Format the records below as a Markdown table with the columns "Row" and "Text", starting at the line that contains "Where should I" and ending at the line that contains "Viewport: 1024px width, 600px". Skip blank lines, leave out the pictures, and number each remaining line in order.

>> Begin DATA FOR THIS TASK

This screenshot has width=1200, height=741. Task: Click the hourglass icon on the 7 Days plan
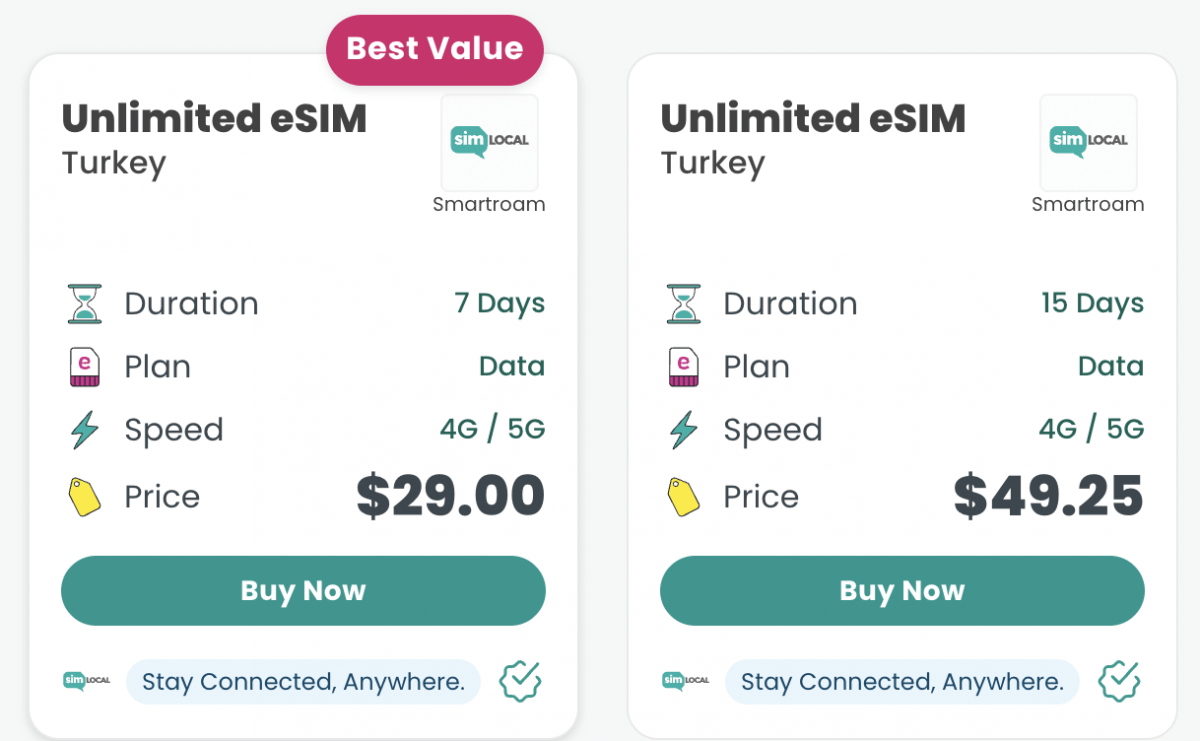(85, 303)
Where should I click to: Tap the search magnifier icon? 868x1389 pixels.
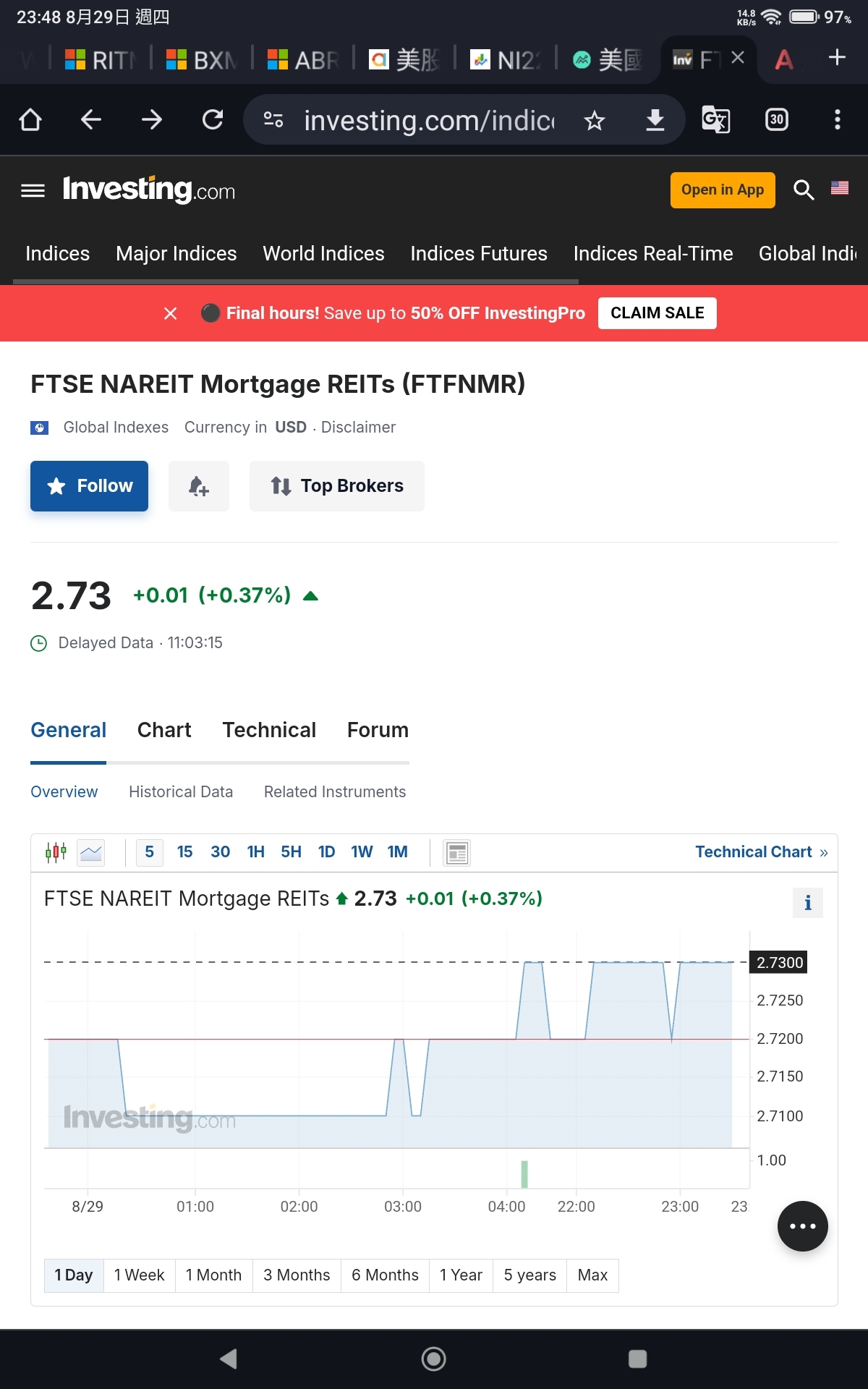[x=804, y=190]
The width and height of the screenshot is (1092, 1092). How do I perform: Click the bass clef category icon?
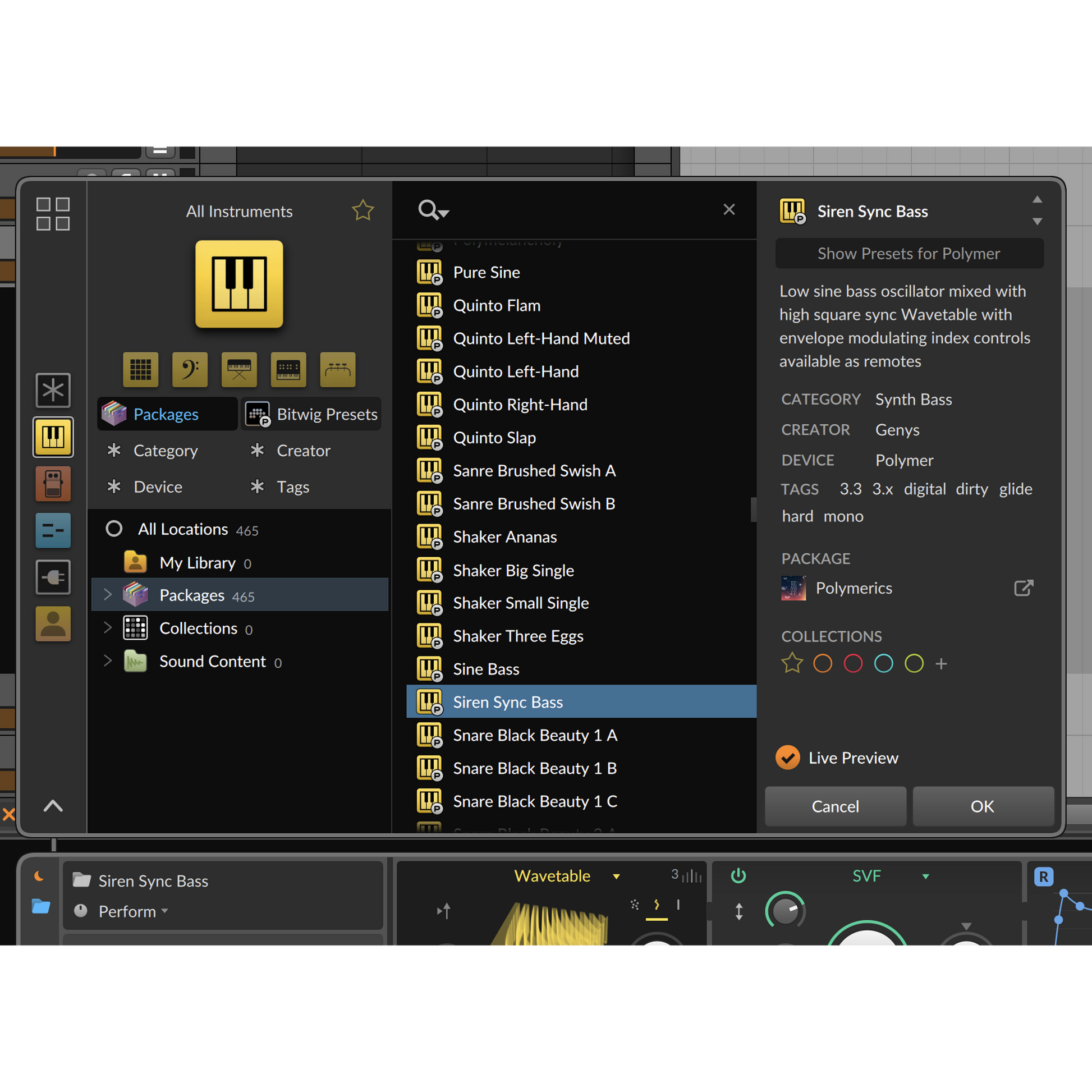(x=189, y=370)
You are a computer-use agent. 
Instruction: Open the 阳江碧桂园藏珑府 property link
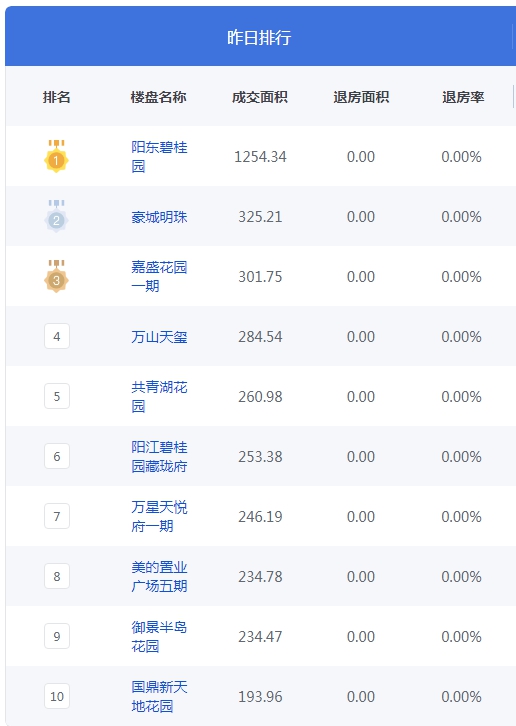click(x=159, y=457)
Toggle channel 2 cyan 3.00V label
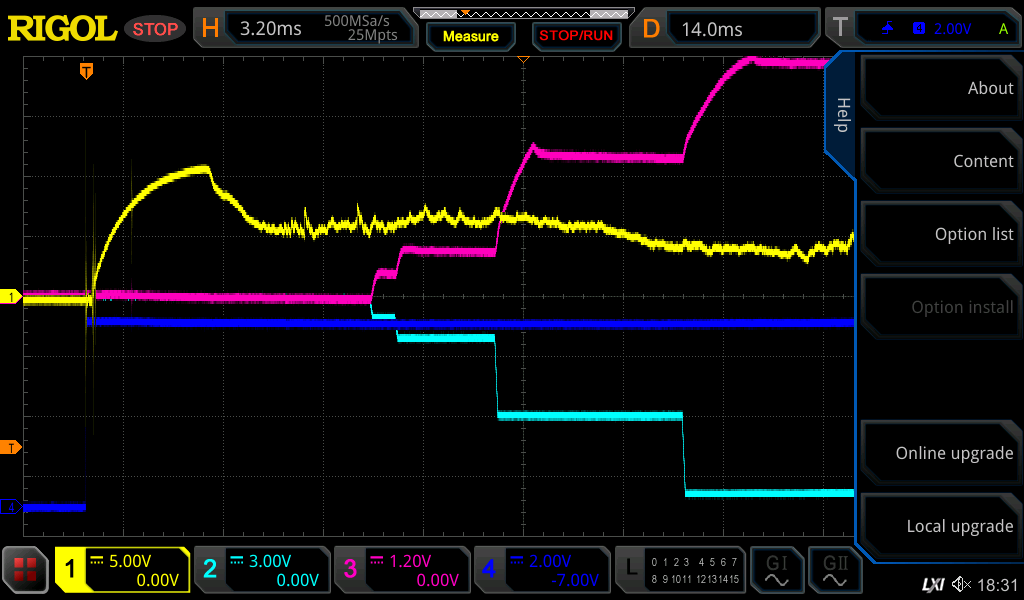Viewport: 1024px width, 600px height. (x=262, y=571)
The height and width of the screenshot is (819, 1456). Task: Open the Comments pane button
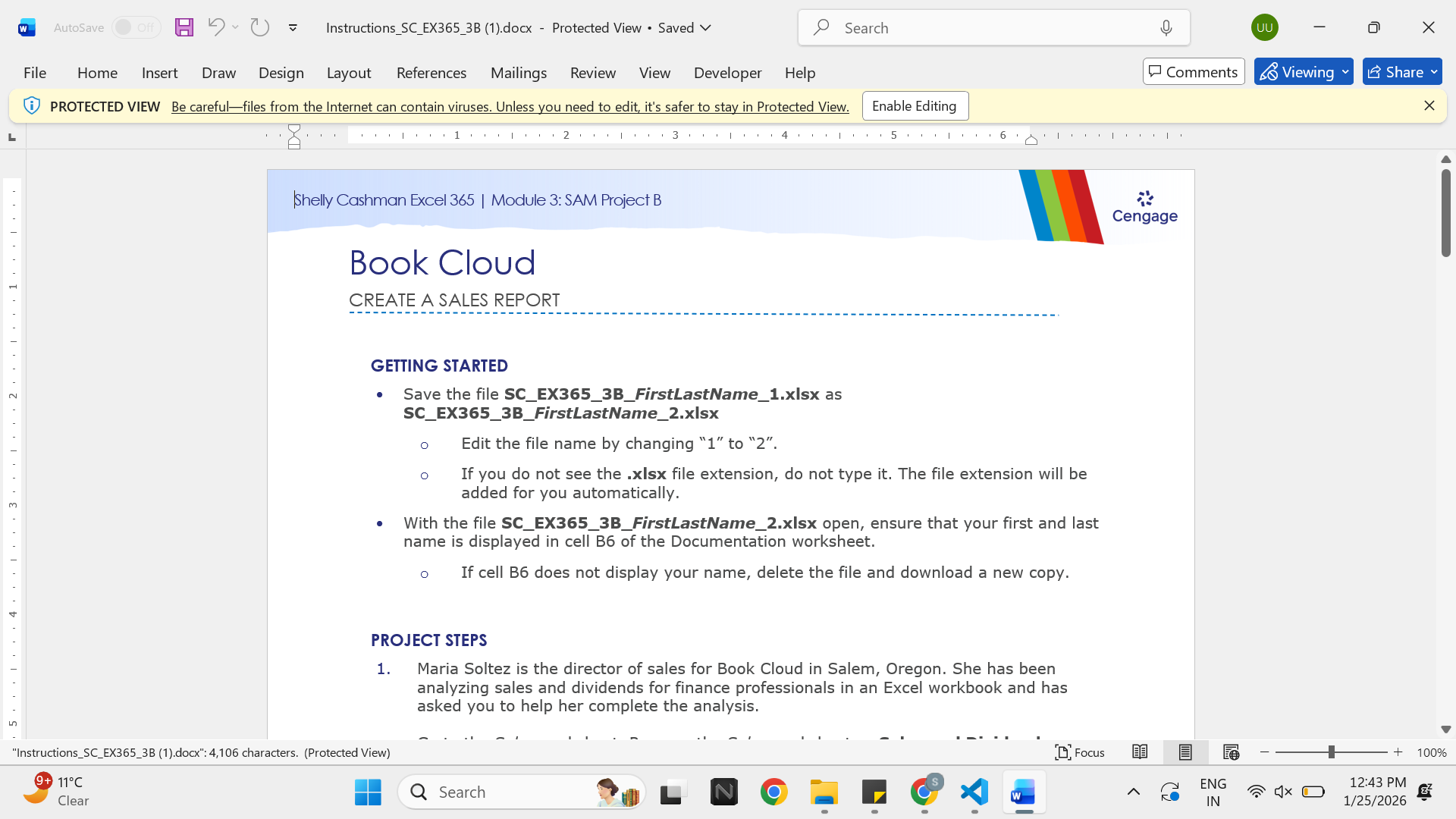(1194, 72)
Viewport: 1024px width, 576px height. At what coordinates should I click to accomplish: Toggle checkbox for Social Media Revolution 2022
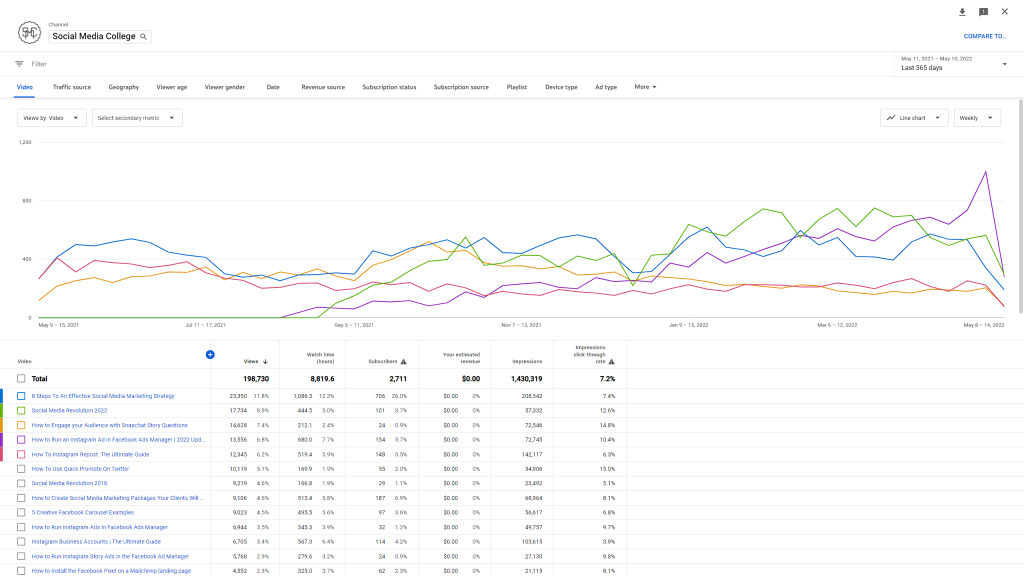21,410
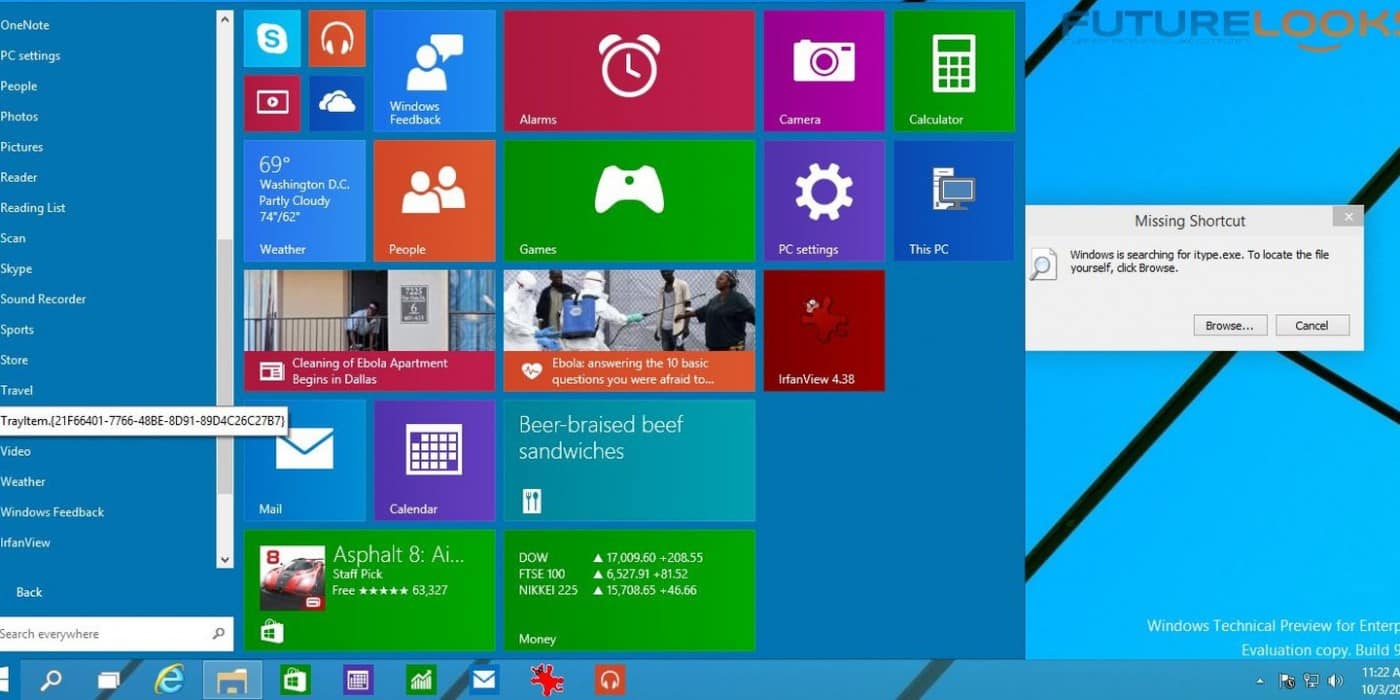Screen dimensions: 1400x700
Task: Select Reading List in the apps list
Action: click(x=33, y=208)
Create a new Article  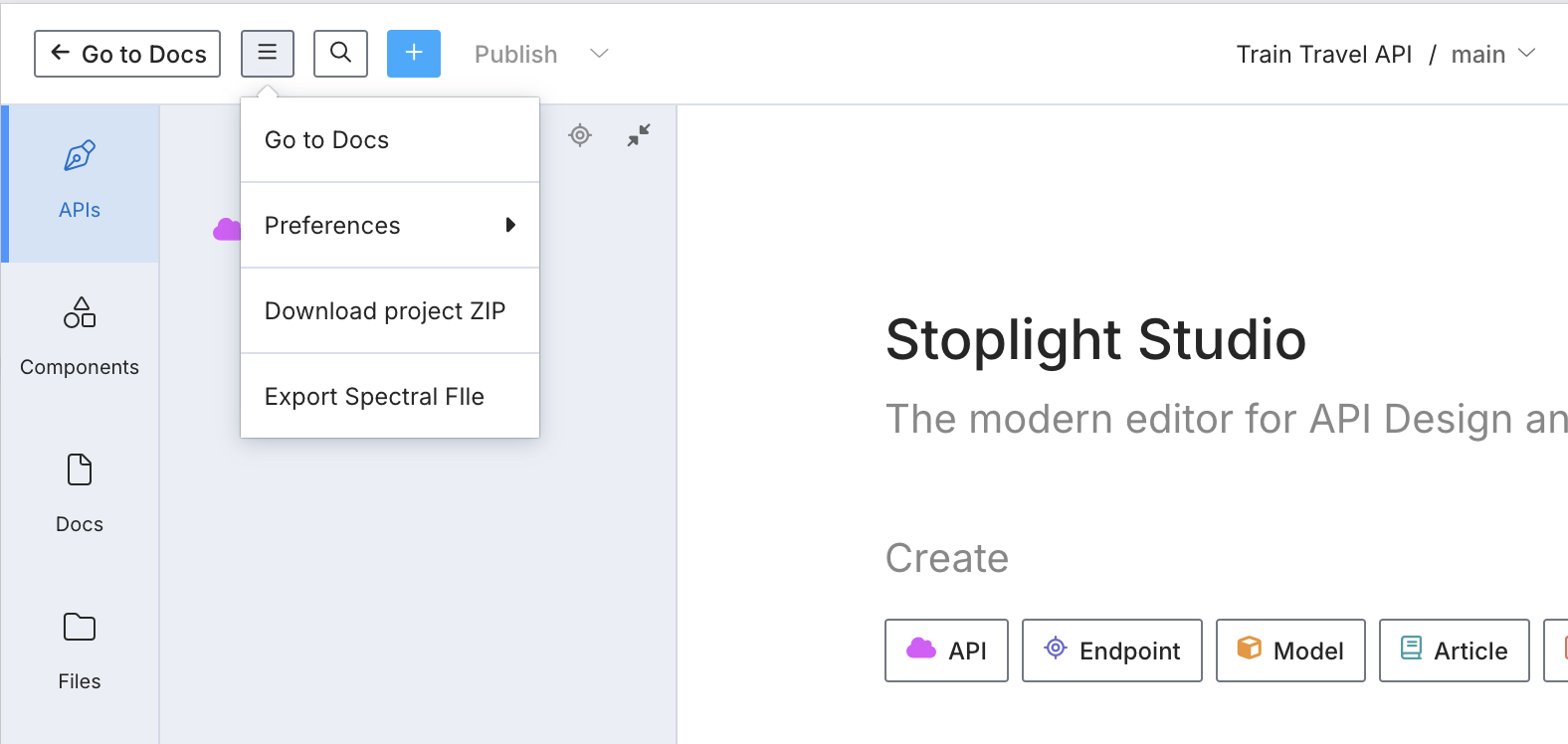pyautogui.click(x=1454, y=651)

>> End DATA FOR THIS TASK

_COMPLETED TASK_.
| Row | Text |
|---|---|
| 1 | Where should I click to: Tap the search magnifier icon? 868x1389 pixels. |
| 2 | [x=804, y=190] |
| 3 | The width and height of the screenshot is (1092, 1092). How do I perform: Click the bass clef category icon? |
| 4 | (x=189, y=370) |
| 5 | You are a computer-use agent.  |
| 6 | Instruction: Open the 阳江碧桂园藏珑府 property link |
| 7 | click(x=159, y=457) |
| 8 | Toggle channel 2 cyan 3.00V label |
| 9 | Viewport: 1024px width, 600px height. (x=262, y=571) |